■ **Document extract**
** begin **
# Droid 2 SBF files



## simon_lefisch

hey guys, i just started messin around with my D2 again and was wondering if anyone has a copy of the SBF GB files (or if they were ever released). cant find them anywhere. im currently running CM7 wanted to flash back to stock. thanks guys


----------



## themib

www.1kds.tk


----------



## simon_lefisch

themib said:


> www.1kds.tk


sweet thanks. it looks like ill have to SBF to 2.3.2 then use the second file to update to GB, yea? or is the second file the GB SBF file?


----------



## themib

the 2nd, 2.3.3 is gb

Sent from my DROID2 using RootzWiki


----------



## simon_lefisch

themib said:


> the 2nd, 2.3.3 is gb
> 
> Sent from my DROID2 using RootzWiki


Weird. The GB file is smaller than the Froyo file.

Sent from my XT912 using Tapatalk 2


----------



## Gasai Yuno

Well, Blur was toned down a lot in their Gingerbread firmware, compared to Froyo.
** end **
[Entries drawn from a collection]
** begin **
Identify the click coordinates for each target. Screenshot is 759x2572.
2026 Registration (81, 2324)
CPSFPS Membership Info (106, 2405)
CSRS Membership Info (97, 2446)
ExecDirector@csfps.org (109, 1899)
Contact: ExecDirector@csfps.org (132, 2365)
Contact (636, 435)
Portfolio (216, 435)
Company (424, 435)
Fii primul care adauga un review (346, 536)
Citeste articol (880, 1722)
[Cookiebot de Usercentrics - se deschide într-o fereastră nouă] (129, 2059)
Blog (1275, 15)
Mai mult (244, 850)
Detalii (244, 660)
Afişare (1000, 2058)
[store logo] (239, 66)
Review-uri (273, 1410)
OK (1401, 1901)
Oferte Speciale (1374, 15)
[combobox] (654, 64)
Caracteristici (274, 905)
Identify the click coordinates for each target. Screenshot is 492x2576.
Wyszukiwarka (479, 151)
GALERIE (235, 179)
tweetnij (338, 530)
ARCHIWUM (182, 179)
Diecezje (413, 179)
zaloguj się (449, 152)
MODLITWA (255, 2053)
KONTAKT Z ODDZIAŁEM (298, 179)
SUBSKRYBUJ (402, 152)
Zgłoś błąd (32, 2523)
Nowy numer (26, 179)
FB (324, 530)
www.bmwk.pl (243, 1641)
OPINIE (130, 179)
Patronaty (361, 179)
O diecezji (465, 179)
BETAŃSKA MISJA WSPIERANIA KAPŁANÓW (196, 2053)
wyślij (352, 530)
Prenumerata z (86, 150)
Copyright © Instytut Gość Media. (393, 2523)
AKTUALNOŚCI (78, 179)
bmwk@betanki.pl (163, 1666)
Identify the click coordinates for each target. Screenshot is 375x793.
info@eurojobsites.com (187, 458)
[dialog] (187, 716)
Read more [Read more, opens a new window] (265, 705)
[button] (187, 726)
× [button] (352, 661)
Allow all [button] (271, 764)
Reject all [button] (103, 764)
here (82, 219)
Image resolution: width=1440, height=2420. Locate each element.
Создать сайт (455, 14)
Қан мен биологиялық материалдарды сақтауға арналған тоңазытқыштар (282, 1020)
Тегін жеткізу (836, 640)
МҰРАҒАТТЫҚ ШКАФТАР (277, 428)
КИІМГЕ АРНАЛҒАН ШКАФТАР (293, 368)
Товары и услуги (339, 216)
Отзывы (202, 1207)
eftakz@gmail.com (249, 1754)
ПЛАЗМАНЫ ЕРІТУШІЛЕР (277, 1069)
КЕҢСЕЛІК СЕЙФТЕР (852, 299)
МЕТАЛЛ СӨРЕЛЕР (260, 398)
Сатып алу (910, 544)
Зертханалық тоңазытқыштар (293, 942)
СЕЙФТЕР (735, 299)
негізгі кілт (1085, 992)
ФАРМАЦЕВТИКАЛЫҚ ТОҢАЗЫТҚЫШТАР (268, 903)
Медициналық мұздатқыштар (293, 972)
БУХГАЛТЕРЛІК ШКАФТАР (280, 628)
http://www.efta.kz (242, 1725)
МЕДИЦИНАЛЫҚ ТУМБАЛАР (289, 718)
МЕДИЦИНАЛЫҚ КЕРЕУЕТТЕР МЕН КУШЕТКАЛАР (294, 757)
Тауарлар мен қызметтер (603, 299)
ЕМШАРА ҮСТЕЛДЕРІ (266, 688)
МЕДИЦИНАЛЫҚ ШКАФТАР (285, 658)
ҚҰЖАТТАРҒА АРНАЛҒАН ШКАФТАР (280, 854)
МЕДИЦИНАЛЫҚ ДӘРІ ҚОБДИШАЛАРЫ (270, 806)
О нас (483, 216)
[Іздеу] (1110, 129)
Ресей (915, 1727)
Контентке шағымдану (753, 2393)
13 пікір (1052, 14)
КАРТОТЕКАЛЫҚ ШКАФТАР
** end **
■ **Directions**
Carry the forum thread about Droid 2 SBF files forward from its last sentence.

■ **Output of the task**
----------



## simon_lefisch

Alrighty then thanks. Has there been any other updates on GB since the initial release? I've had CM74GB running on my D2 that I haven't sbf'd to stock GB since it was officially released for it lol.

Sent from my XT912 using Tapatalk 2


----------



## themib

yes, 2.3.4/4.5.621
not worth the trouble
http://rootzwiki.com/index.php?/topic/29930-New-root-method-for-stock-2.3.4-(621/622)-found-(Droid2,-R2D2)
New root method for stock 2.3.4 (621/622) found (Droid2, R2D2)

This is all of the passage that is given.